GRANGER -- It came like a Christmas gift, soccer-style.

The Michiana Soccer Association will go on practicing in its Knollwood Fields -- nine acres where its kids have honed their soccer skills since 1978 -- thanks to a deal reached Friday.

Local car dealership owner Jim Basney stepped up to make it happen. He bought the property through a charitable organization he is working to set up, said MSA board member Christian Davey.

The MSA will lease it from that organization, Davey said, noting that Basney has been a longtime sponsor of MSA teams.

The practice fields on Adams Road, between Fir and Gumwood roads and next to the Knollwood Country Club, went up for sale in October. The MSA had been leasing it from the property owner, but the owner died this year and the owner's children were selling the land to clear out the estate.

MSA families and the board scrambled this fall to raise money to buy it, worried that it could be lost to a developer with other ideas for the land.

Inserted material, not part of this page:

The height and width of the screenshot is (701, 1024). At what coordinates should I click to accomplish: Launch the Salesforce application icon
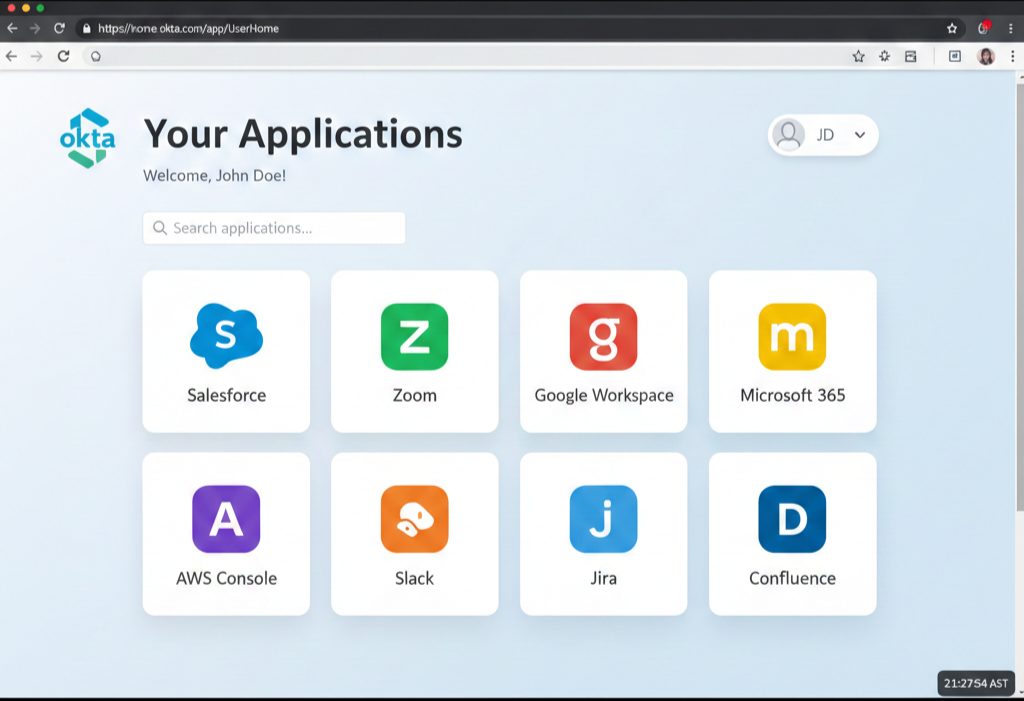(x=226, y=337)
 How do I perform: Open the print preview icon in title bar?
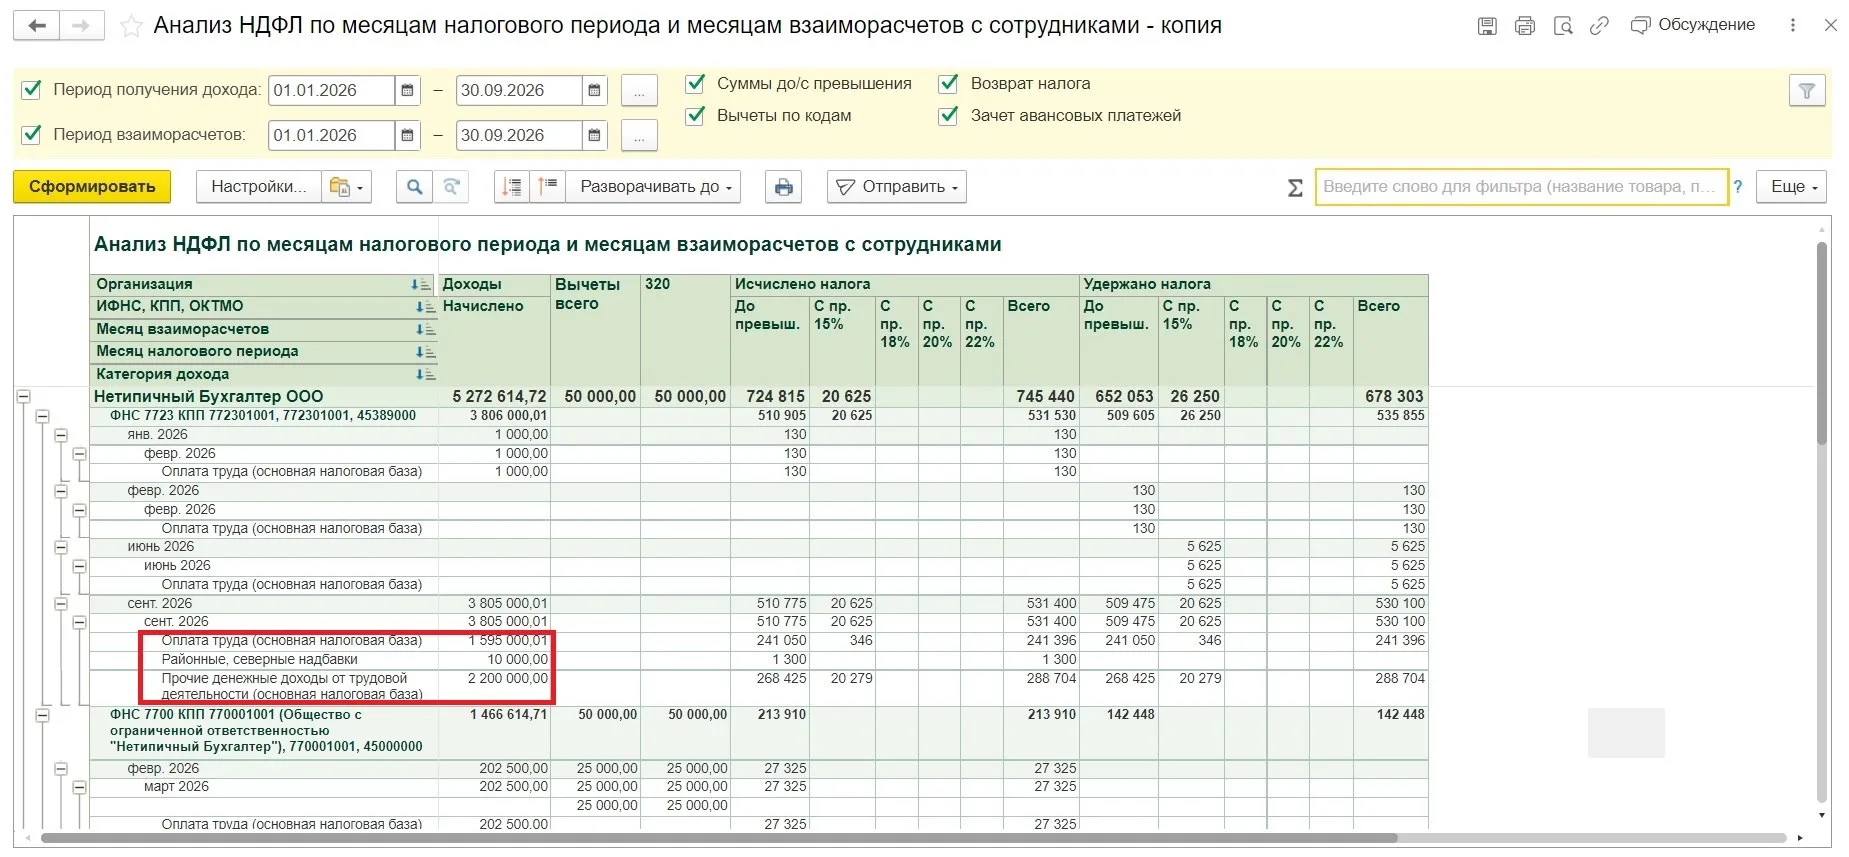[1563, 26]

The group was aiming for $185,000 to buy the property themselves -- or at least enough to sign a mortgage. They've garnered about $40,000 to $50,000 in all, apart from Basney's purchase, Davey said.

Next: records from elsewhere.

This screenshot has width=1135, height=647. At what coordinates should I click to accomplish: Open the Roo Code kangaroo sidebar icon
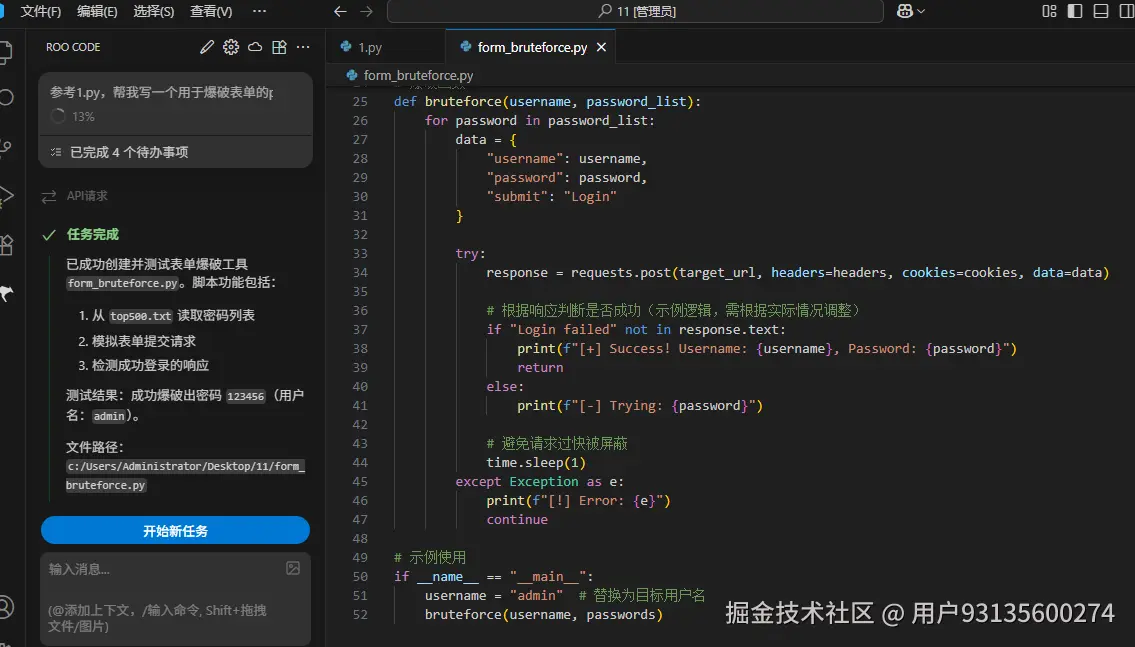coord(6,293)
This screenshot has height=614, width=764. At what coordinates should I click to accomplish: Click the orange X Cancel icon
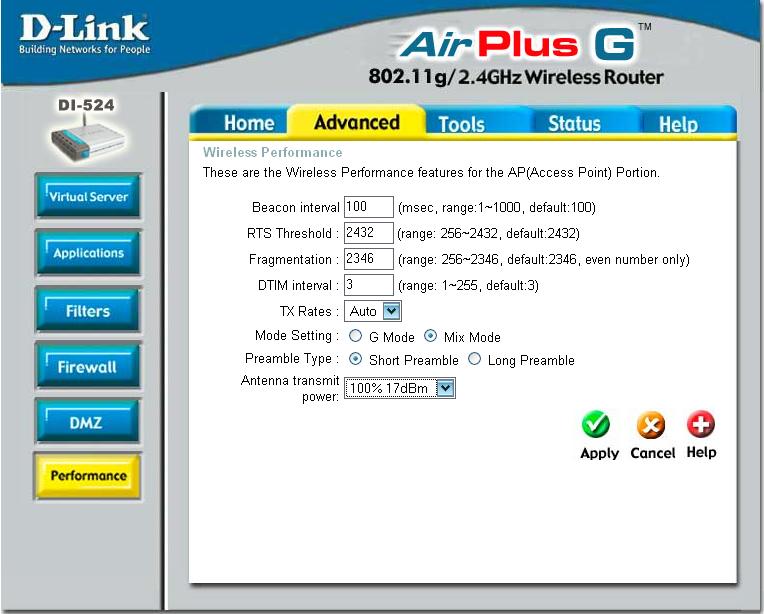click(x=651, y=426)
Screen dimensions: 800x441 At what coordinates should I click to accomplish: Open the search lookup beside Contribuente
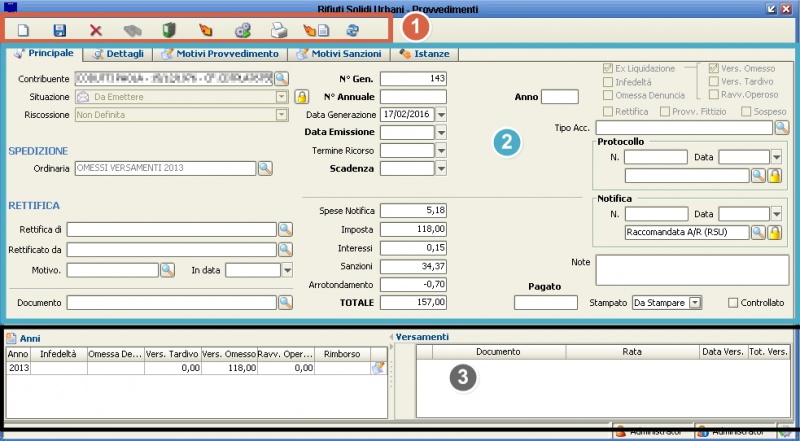[281, 77]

The closing was on Friday.

Davey said the fundraising will go on to further develop these fields and to improve almost 40 acres that the MSA owns on Cleveland Road at the Elkhart County line, where it hopes to double the eight soccer fields currently there and to improve the dirt parking lot.

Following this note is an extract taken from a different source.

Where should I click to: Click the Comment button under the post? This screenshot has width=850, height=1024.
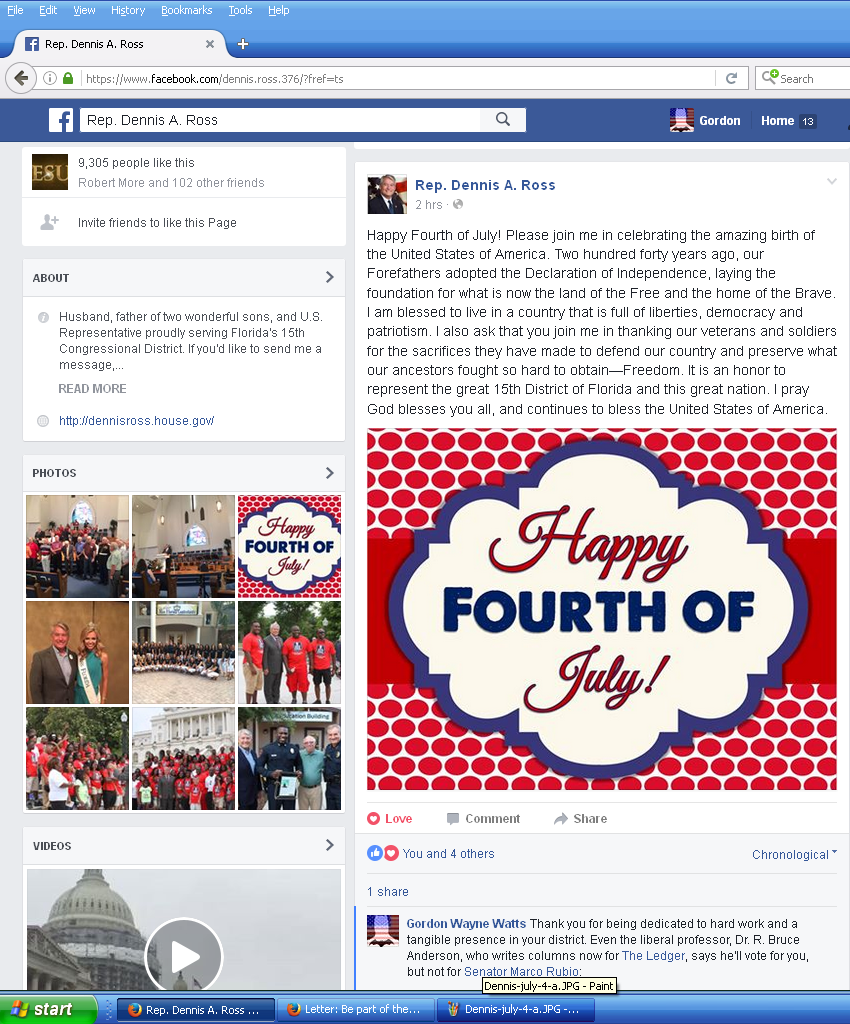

The Knollwood fields are among the MSA's handful of practice sites, though many of the MSA families live close to Knollwood.

Clare Roach, a parent who spearheaded the grass-roots fundraising efforts, thanked Basney for his support and said in an e-mail: "Thank you, too, to everyone who donated, made signs, hung posters, forwarded emails, called friends and otherwise advocated that these fields remain open for play. Our area will be a better, healthier place because of it."

Friends of Granger Paths, an organization that advocates for more multiuse paths in the community, advocated for saving the fields, too, seeing it as valuable green space in Granger.

WSBT News contributed to this report.